In this Build Guide:
- The Chip: Why you need an ESP32-S3 (and why the C3 won't work).
- The Backend: Installing Whisper and Piper in Home Assistant.
- The Parts: INMP441 Mic + MAX98357A Amp.
- The Wiring: Understanding the I2S Audio Protocol.
- The Result: A private smart speaker for under $15.
In our previous guides, we loved the ESP32-C3 for temperature sensors and WLED. It is cheap and efficient. But today, we are building ears and a mouth for your home.
For audio processing, the C3 is too weak. To detect a wake word like "Hey Jarvis" locally—without sending audio to the cloud—we need heavy processing power.

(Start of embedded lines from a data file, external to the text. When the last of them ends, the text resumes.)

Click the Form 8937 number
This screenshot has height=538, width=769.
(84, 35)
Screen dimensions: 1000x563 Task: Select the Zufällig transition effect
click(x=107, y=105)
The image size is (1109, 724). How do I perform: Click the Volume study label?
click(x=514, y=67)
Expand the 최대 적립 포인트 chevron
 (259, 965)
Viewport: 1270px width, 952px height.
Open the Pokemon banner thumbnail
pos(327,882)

We need the ESP32-S3.
Hardcore Hardware
This is an intermediate build involving I2S audio protocols. Love getting into the weeds of datasheets? Search for the "Electronics" or "PCB Design" tags on Great Meets to find other hardware hackers in your city.
Step 1: Preparing Home Assistant (The Brains)

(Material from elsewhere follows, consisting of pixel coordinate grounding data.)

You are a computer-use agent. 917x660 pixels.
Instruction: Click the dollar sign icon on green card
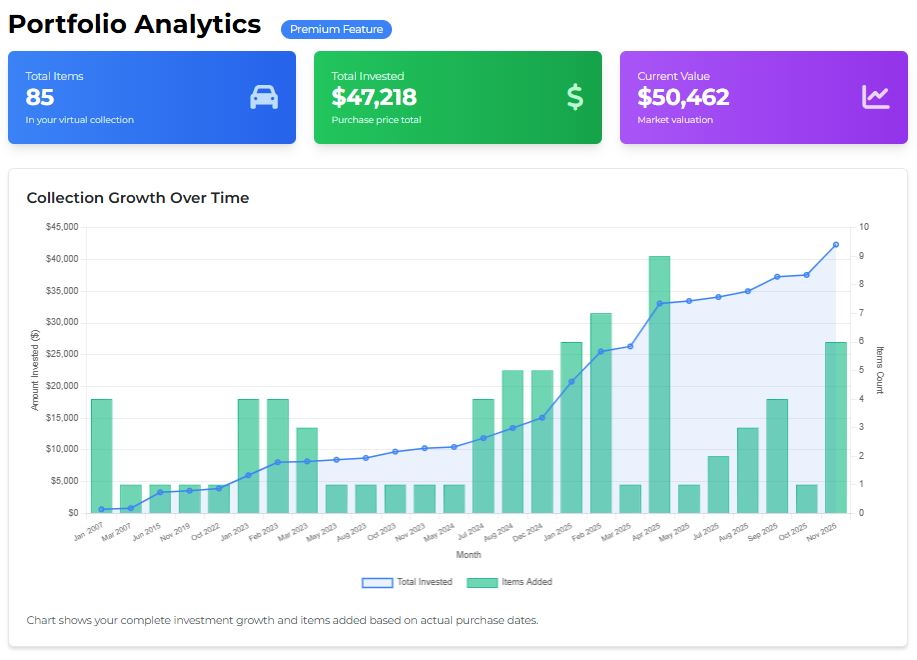574,97
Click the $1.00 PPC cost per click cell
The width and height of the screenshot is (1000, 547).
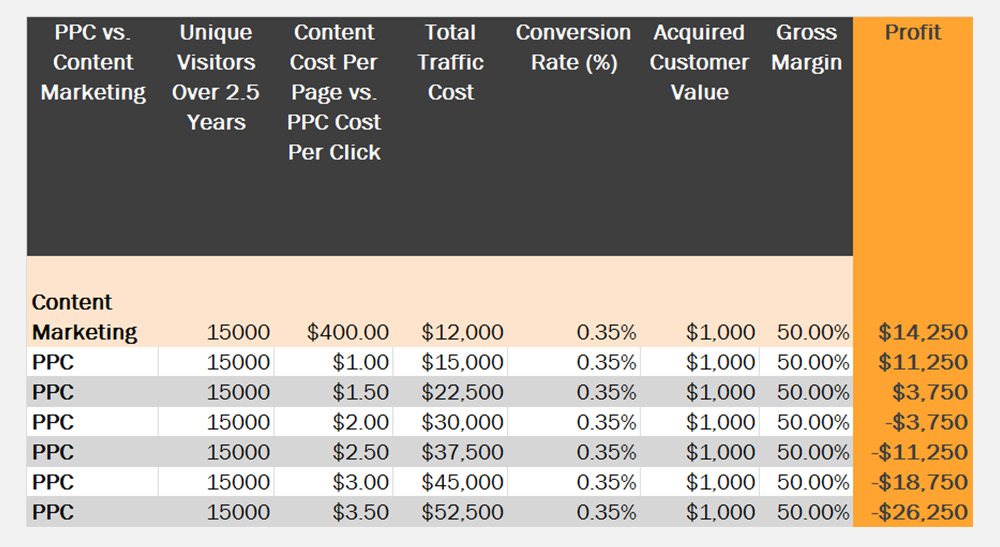[361, 363]
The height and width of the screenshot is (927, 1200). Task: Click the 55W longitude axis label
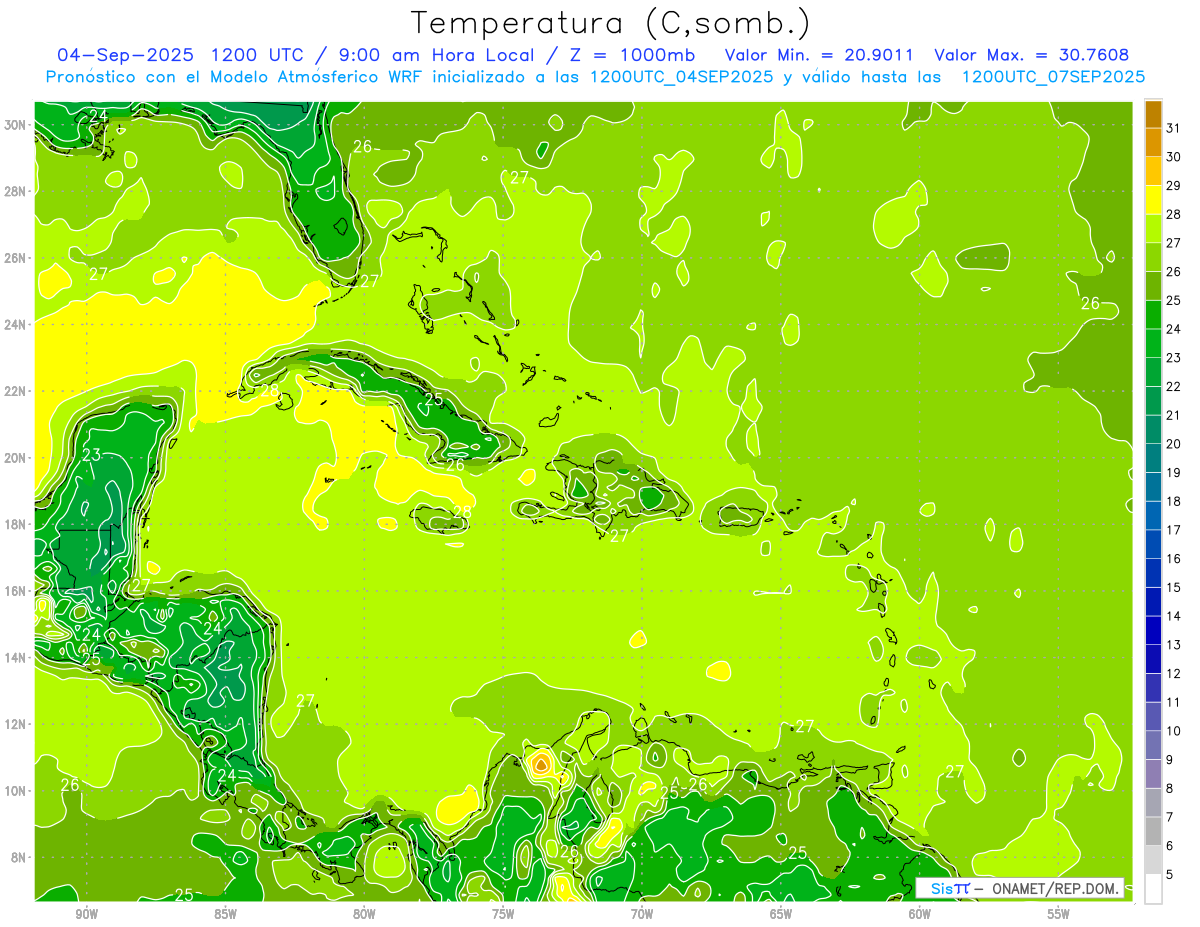pos(1058,914)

Before we wire up the hardware, we need to ensure Home Assistant has the "brains" to understand English and talk back. We need to install three add-ons.

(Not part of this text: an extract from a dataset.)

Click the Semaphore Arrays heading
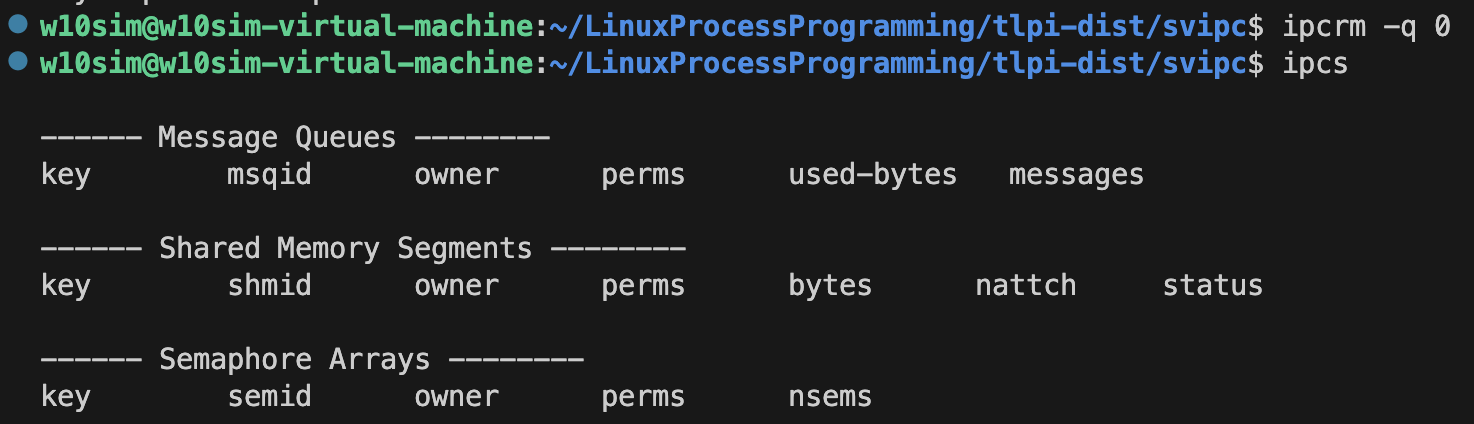Viewport: 1474px width, 424px height. [294, 359]
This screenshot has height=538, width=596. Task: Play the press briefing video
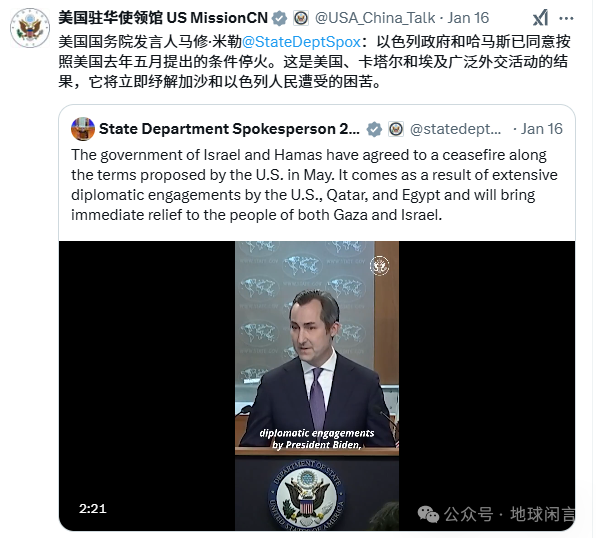317,386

- Go to Settings -> Add-ons -> Add-on Store.
- Install Whisper (Speech-to-Text). This converts your voice recording into text.
- Install Piper (Text-to-Speech). This creates the computer voice that talks back.
- Install openWakeWord. Even though the S3 chip handles detection, this add-on manages the models.
Once installed, go to Settings -> Voice Assistants and make sure you have a pipeline active that uses these three services. This is the "server" your ESP32 will talk to.
Step 2: The Shopping List
Unlike a smart plug, we are building this from components. You will need:
The Brain
ESP32-S3 DevKit. Make sure it is the S3 version (N16R8 is best). The "S" stands for Smart (AI features).
The Ears
INMP441 Microphone. An omnidirectional I2S microphone. It captures high-quality digital audio.
The Mouth
MAX98357A Amplifier. This takes digital audio from the ESP32 and powers a small 3W speaker.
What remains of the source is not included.